ElderWendigo, (edited ) to mildlyinteresting in Cookie experiments

Forget this guide because their control recipe is less than perfect. This recipe is perfect. Fight me. I didn’t perfect it, America’s Test Kitchen did. Kudos to them.

I call this recipe perfect, not only because it makes the exact kind of cookie I crave, but because it can go from stored ingredients to finished cookie in the time it takes to prepare (without the hassle of softening butter) and it will make your house smell heavenly the entire time.

Buy good (and fresh) ingredients, you can’t make perfect cookies with rubbish ingredients.

Perfect Browned Butter Chocolate Chip Cookies

INGREDIENTS

  • 1-3/4 cups (210g) unbleached all-purpose flour
  • 1/2 (3g) teaspoon baking soda
  • 14 tablespoons (197g) unsalted butter
  • 1/2 cup (99g) granulated sugar
  • 3/4 cups (160g) packed dark brown sugar
  • 1 teaspoon (9g) table salt
  • 2 teaspoons (11.2g) vanilla extract
  • 1 large egg
  • 1 large egg yolk
  • 1-1/4 cups (296mL) semisweet chocolate chips
  • 3/4 cup (177mL) chopped pecans or chopped toasted walnuts (optional)

PREPARATION Adjust oven rack to middle position and heat oven to 375 degrees. Line 2 large (18- by 12-inch) baking sheets with parchment paper. Whisk flour and baking soda together in medium bowl; set aside.

Heat 10 tablespoons (140g) butter in 10-inch skillet over medium-high heat until melted, about 2 minutes. Continue cooking, swirling pan constantly until butter is dark golden brown and has nutty aroma, 1 to 3 minutes. Remove skillet from heat and, using heatproof spatula, transfer browned butter to large heatproof bowl.

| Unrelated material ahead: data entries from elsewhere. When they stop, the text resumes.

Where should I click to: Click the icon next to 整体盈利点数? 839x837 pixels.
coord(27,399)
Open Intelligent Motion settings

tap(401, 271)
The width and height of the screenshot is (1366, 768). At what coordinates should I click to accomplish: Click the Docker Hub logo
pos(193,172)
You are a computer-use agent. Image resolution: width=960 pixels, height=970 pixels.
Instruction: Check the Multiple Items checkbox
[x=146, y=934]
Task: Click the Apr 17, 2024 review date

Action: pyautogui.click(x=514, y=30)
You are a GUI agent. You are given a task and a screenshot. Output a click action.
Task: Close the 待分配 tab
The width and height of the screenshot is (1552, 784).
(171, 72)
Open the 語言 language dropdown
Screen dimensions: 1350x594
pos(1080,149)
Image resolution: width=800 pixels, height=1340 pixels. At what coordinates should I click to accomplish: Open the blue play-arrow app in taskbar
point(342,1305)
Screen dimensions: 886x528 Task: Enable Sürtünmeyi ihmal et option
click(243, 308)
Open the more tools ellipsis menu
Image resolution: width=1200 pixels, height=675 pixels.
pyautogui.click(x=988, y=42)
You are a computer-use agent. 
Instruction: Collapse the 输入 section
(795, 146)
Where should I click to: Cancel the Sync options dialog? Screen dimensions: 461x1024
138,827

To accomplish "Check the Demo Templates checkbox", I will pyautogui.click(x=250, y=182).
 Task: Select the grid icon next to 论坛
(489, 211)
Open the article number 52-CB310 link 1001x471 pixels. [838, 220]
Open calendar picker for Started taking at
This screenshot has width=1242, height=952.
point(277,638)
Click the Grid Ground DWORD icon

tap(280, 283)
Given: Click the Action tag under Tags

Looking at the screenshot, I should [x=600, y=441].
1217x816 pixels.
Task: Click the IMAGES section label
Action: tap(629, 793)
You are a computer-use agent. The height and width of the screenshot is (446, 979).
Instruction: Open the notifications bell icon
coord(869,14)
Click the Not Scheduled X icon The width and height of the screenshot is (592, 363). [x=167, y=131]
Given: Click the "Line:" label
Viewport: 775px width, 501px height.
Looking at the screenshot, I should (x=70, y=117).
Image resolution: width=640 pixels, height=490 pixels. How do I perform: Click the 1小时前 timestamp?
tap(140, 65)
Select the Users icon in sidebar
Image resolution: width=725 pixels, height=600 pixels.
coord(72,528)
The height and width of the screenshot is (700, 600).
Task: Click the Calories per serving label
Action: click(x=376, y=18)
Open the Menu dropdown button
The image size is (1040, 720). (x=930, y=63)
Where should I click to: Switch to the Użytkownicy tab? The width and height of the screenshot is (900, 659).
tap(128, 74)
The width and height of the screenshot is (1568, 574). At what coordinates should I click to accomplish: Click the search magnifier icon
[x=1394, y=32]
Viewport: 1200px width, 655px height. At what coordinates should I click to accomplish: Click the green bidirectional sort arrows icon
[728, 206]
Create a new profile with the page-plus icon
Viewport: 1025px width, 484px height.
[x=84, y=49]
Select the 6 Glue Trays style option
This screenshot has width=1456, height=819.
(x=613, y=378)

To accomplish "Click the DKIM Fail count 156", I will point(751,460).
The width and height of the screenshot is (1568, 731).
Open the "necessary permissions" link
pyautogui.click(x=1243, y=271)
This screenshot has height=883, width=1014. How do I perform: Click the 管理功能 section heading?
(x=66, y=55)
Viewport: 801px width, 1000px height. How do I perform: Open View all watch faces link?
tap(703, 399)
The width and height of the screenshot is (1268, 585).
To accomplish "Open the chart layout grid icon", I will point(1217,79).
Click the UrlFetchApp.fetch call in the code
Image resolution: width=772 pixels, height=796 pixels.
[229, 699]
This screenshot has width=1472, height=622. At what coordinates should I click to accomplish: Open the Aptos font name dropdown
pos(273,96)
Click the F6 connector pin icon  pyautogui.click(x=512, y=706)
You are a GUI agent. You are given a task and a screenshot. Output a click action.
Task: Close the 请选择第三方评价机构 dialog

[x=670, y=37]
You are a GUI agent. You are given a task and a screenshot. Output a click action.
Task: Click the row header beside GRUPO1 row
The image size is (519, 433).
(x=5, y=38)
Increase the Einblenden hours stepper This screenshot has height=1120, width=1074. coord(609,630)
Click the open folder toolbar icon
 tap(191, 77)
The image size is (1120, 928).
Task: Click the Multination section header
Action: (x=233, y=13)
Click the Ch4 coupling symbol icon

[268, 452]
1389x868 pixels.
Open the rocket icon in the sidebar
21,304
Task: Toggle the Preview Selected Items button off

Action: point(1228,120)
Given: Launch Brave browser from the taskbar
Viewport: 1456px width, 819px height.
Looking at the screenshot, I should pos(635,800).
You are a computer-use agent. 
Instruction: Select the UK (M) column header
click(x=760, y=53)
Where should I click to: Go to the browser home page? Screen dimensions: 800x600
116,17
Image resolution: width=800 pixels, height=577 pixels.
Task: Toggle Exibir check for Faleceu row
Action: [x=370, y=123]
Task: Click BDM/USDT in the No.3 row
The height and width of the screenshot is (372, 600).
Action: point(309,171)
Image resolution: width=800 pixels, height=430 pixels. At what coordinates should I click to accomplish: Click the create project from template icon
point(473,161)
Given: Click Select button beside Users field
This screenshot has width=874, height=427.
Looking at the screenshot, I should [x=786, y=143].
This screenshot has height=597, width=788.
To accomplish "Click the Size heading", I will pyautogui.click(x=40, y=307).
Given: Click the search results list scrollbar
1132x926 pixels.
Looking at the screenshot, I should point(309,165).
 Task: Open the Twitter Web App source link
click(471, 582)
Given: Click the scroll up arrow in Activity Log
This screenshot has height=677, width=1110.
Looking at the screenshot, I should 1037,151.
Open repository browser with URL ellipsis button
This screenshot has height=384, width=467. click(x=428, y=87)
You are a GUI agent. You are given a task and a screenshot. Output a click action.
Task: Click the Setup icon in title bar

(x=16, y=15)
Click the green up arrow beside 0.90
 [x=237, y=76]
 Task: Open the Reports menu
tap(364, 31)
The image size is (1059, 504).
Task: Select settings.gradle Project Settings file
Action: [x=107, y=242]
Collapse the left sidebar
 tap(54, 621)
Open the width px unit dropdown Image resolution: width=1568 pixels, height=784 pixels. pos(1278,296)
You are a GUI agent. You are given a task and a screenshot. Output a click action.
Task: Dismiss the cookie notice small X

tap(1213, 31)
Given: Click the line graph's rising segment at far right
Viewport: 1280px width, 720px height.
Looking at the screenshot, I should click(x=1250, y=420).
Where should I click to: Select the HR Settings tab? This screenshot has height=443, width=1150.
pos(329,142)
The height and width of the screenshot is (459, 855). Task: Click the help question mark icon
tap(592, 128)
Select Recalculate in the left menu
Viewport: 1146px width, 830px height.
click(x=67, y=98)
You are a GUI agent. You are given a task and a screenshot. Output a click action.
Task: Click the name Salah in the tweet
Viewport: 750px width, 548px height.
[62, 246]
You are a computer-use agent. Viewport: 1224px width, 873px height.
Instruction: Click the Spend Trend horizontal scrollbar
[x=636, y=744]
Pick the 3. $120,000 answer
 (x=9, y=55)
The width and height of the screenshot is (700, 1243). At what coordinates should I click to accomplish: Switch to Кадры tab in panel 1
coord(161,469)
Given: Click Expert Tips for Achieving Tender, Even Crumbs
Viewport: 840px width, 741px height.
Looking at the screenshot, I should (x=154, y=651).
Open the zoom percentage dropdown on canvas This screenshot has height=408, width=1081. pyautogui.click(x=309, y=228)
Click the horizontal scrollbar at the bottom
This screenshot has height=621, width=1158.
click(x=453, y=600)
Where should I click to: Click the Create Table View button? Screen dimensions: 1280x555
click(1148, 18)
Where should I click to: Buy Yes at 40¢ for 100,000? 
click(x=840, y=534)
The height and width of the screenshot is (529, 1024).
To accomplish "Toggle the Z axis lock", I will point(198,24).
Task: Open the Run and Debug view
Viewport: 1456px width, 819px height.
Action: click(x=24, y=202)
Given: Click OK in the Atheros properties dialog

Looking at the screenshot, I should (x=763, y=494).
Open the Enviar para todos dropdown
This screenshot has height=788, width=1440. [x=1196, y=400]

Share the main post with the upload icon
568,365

Stir remaining 4 tablespoons butter into hot butter until completely melted. Add both sugars, salt, and vanilla to bowl with butter and whisk until fully incorporated. Add egg and yolk and whisk until mixture is smooth with no sugar lumps remaining, about 30 seconds. Let mixture stand 3 minutes, then whisk for 30 seconds. Repeat process of resting and whisking 2 more times until mixture is thick, smooth, and shiny. Using rubber spatula or wooden spoon, stir in flour mixture until just combined, about 1 minute. Stir in chocolate chips and nuts (if using), giving dough final stir to ensure no flour pockets remain.

Divide dough into 16 portions, each about 3 tablespoons (or use cookie scoop). Arrange 2 inches apart on prepared baking sheets, 8 dough balls per sheet. (Smaller baking sheets can be used, but will require 3 batches.)

Bake cookies 1 tray at a time until cookies the edges have begun to set but centers are still soft, 10 to 14 minutes, rotating baking sheet halfway through baking.

Transfer baking sheet to wire rack; cool cookies completely before serving.

Give these cookies away. Seriously, they are too delicious. Your waistline and your neighbors will thank you. Just don’t give any cookies to the ignorant fucks whining about units. They got the conversion all wrong anyway.